**PROBLEM:** An exact copy is the goal: every line from the one containing "Task: Click the Latest" to the end of the material below, pictures excluded.

**SOURCE DATA:**
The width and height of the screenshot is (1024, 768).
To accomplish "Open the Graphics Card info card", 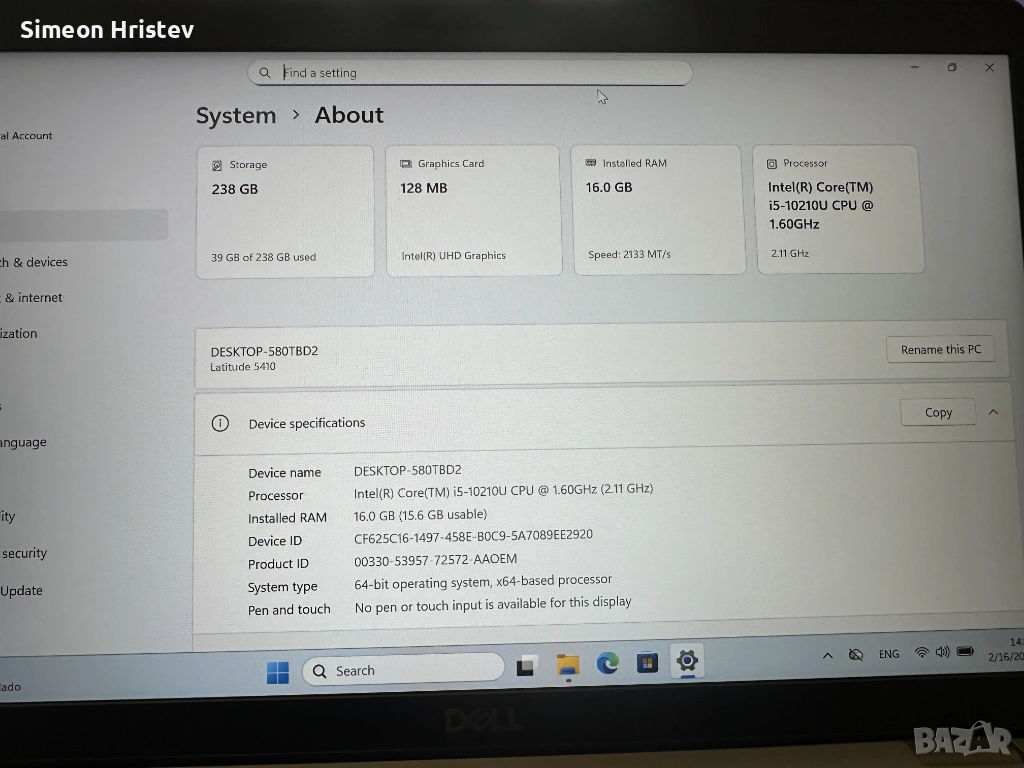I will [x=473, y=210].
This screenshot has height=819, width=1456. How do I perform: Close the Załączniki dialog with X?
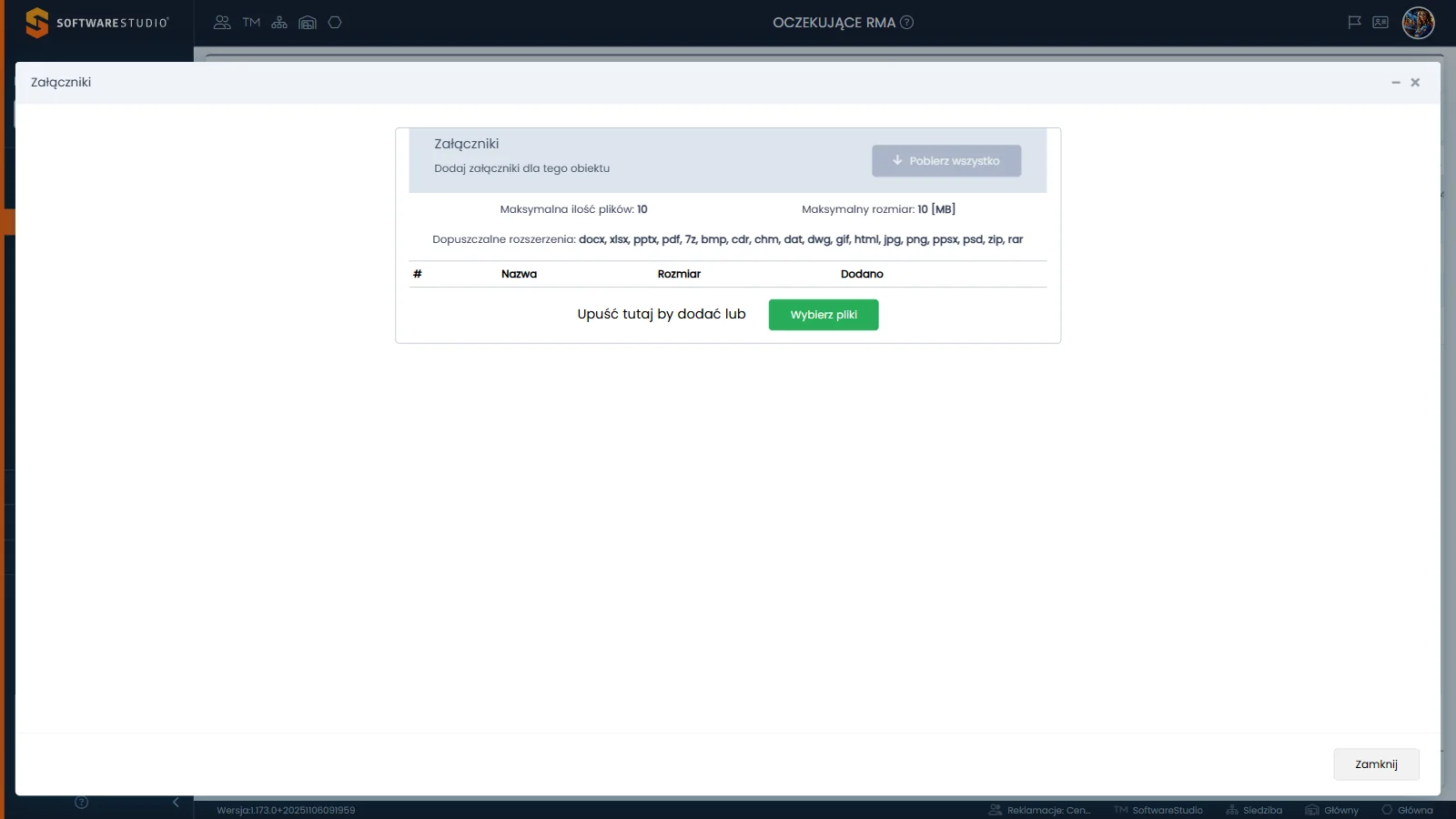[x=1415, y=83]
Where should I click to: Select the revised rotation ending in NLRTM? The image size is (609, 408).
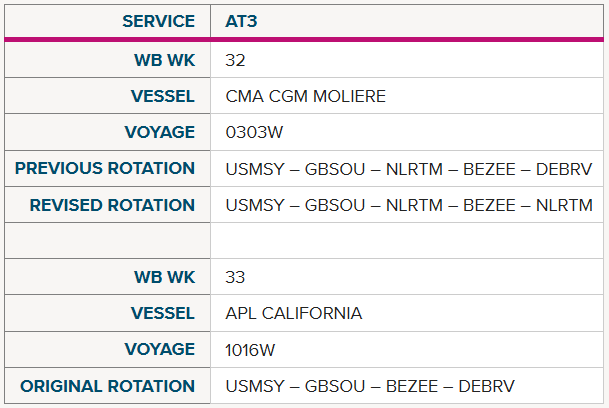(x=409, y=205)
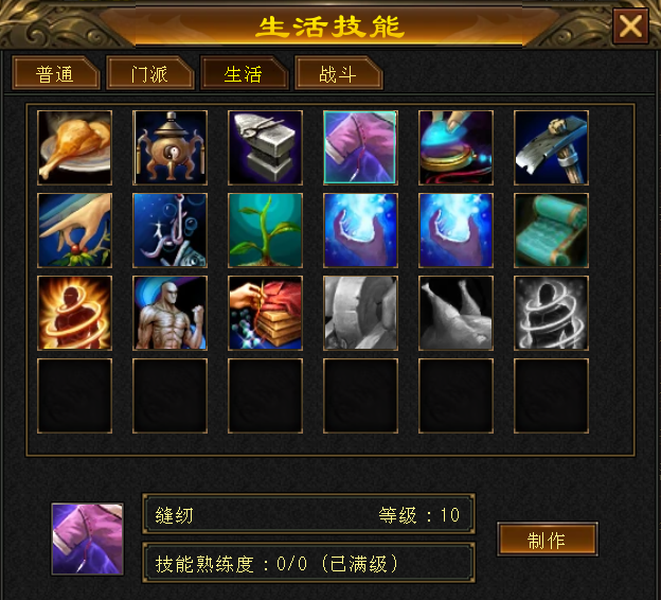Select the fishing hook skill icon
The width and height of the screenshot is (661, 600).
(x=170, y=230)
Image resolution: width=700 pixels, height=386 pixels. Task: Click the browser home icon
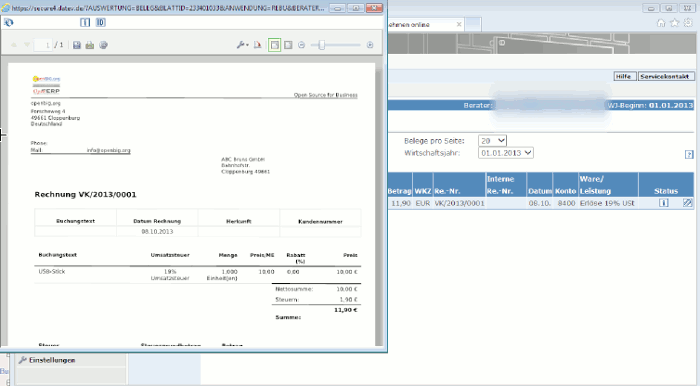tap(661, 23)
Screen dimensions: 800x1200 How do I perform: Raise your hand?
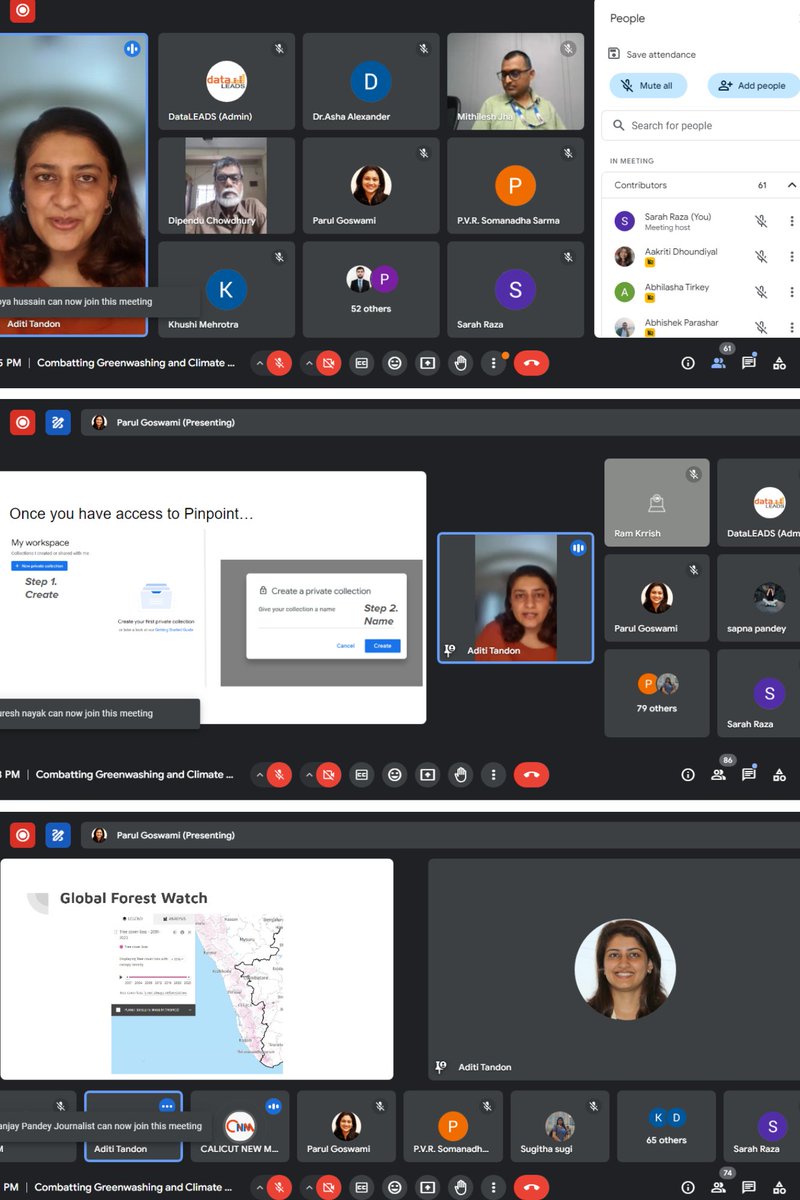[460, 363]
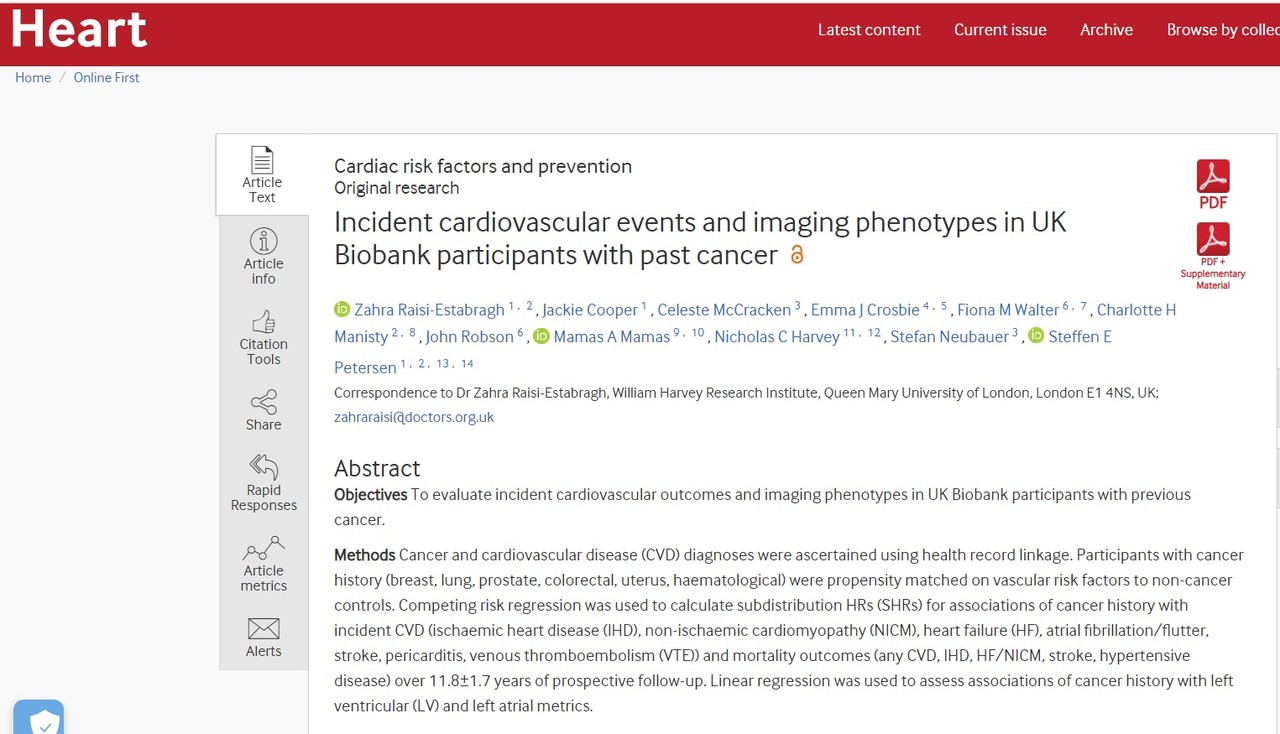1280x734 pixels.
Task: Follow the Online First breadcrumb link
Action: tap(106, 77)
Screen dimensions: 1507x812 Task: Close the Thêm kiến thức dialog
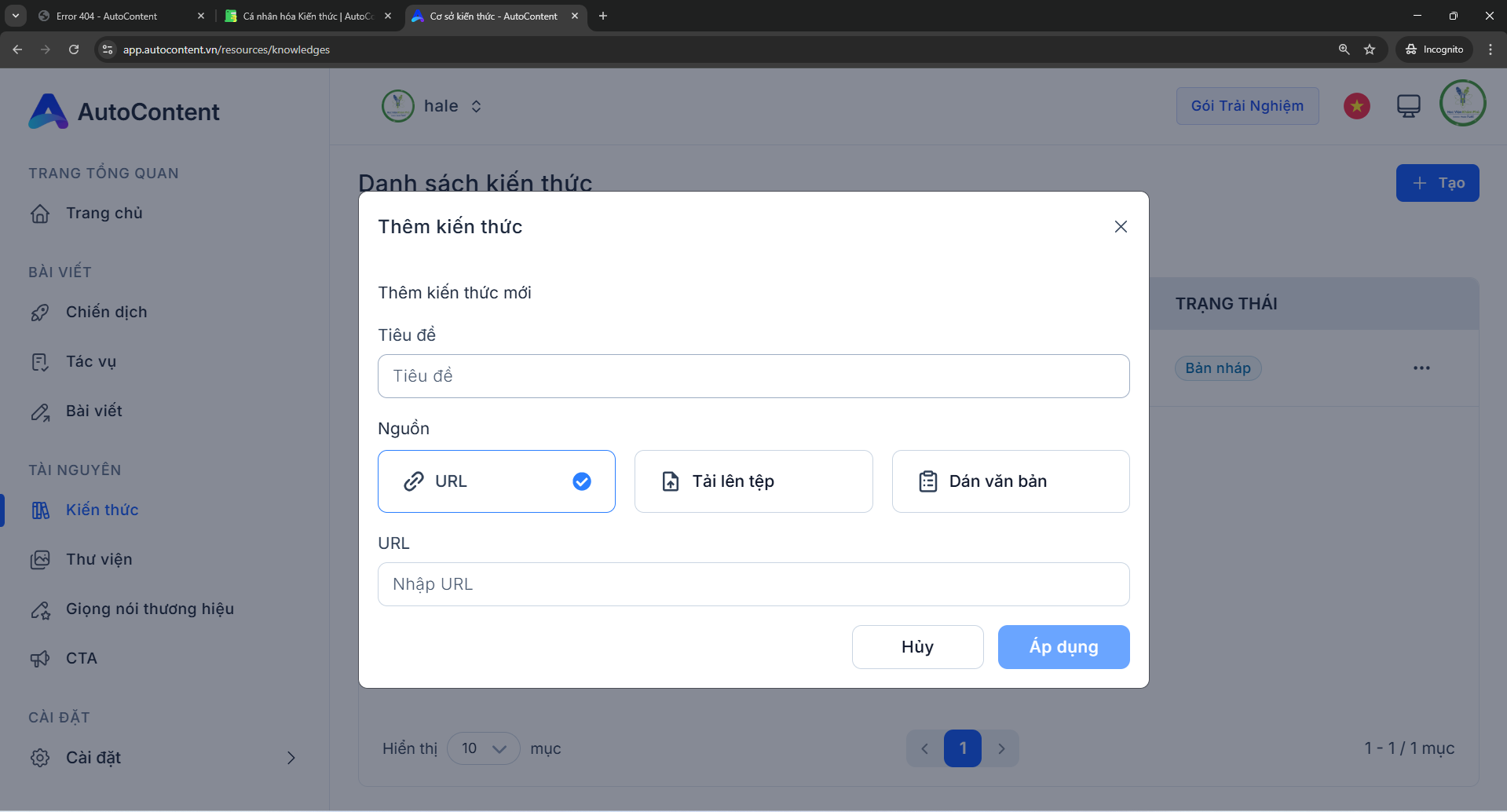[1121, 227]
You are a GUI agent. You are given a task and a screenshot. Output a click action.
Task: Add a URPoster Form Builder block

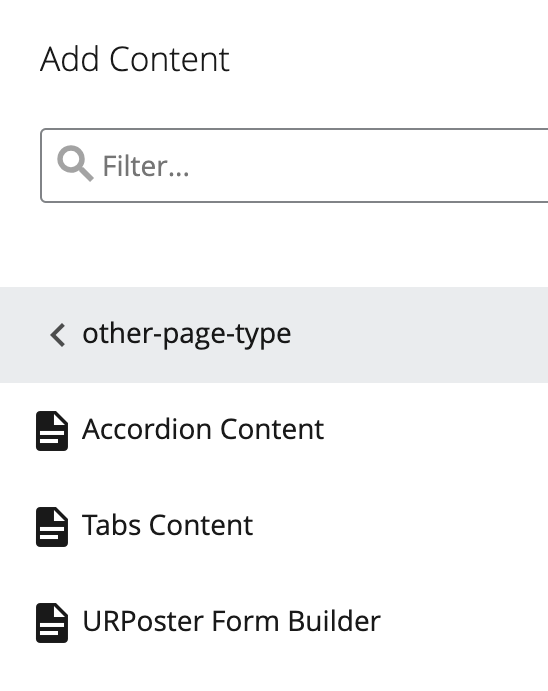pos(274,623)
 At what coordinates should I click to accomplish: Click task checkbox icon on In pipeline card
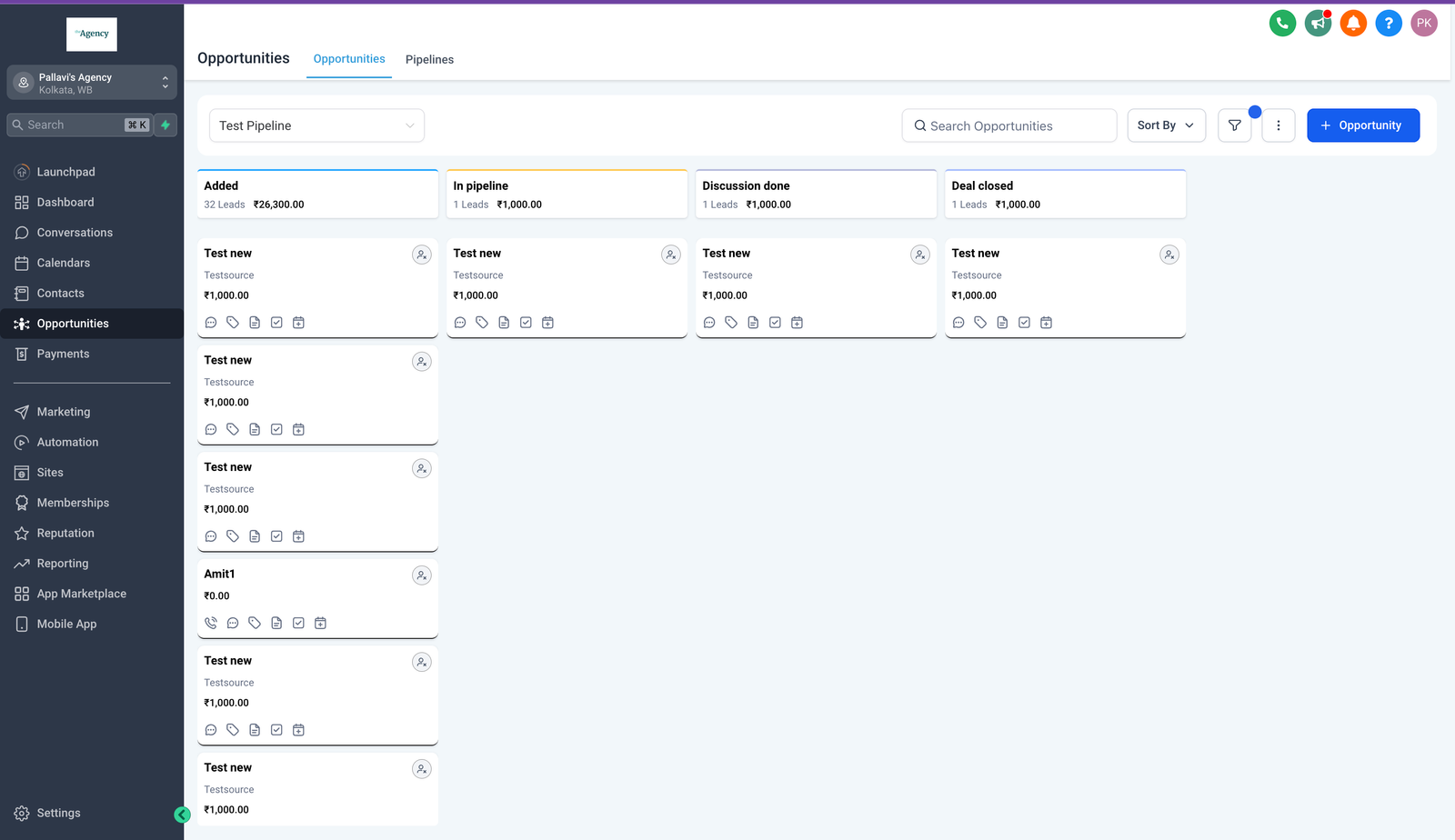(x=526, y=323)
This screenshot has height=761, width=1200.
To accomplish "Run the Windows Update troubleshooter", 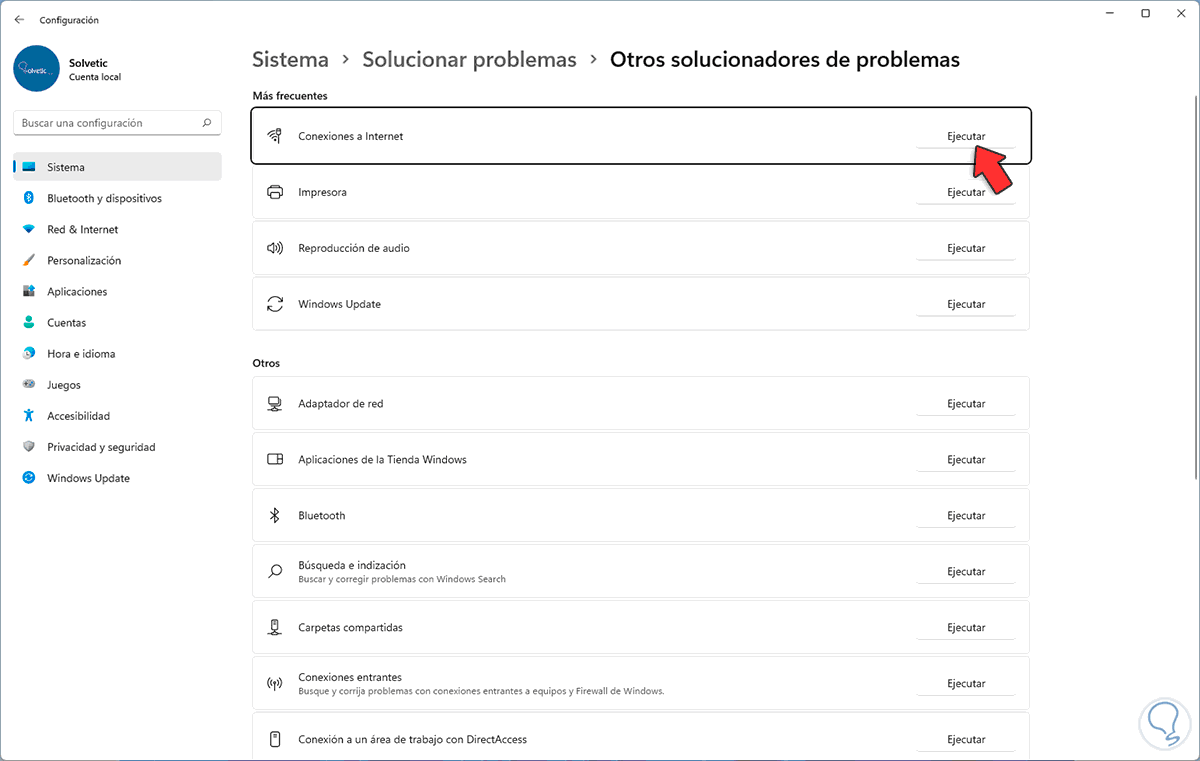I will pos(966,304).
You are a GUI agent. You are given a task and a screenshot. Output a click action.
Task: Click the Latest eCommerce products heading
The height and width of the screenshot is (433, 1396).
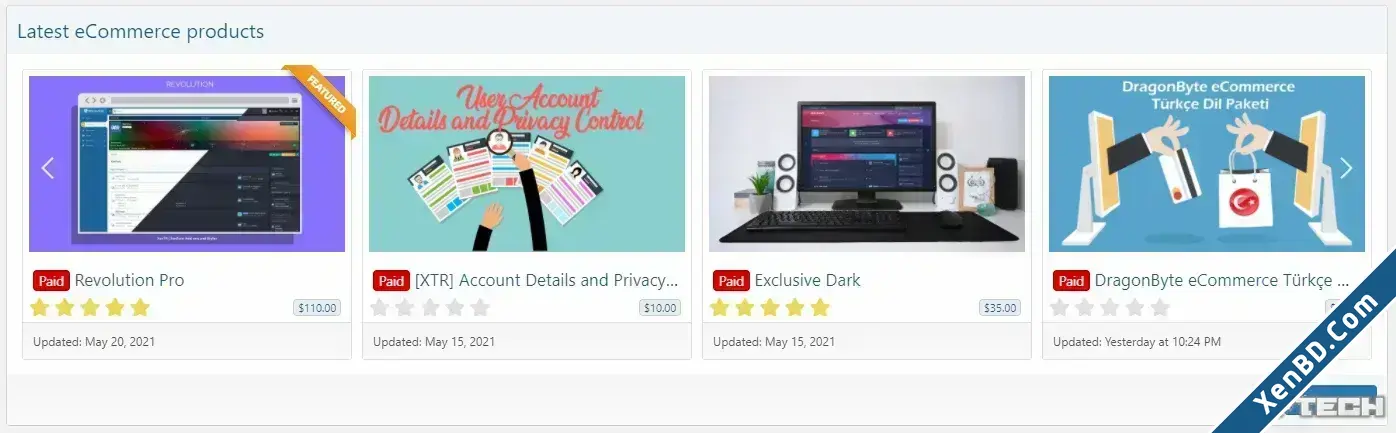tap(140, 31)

**TASK ANSWER:**
Task: Click the Latest eCommerce products heading
The height and width of the screenshot is (433, 1396).
tap(140, 31)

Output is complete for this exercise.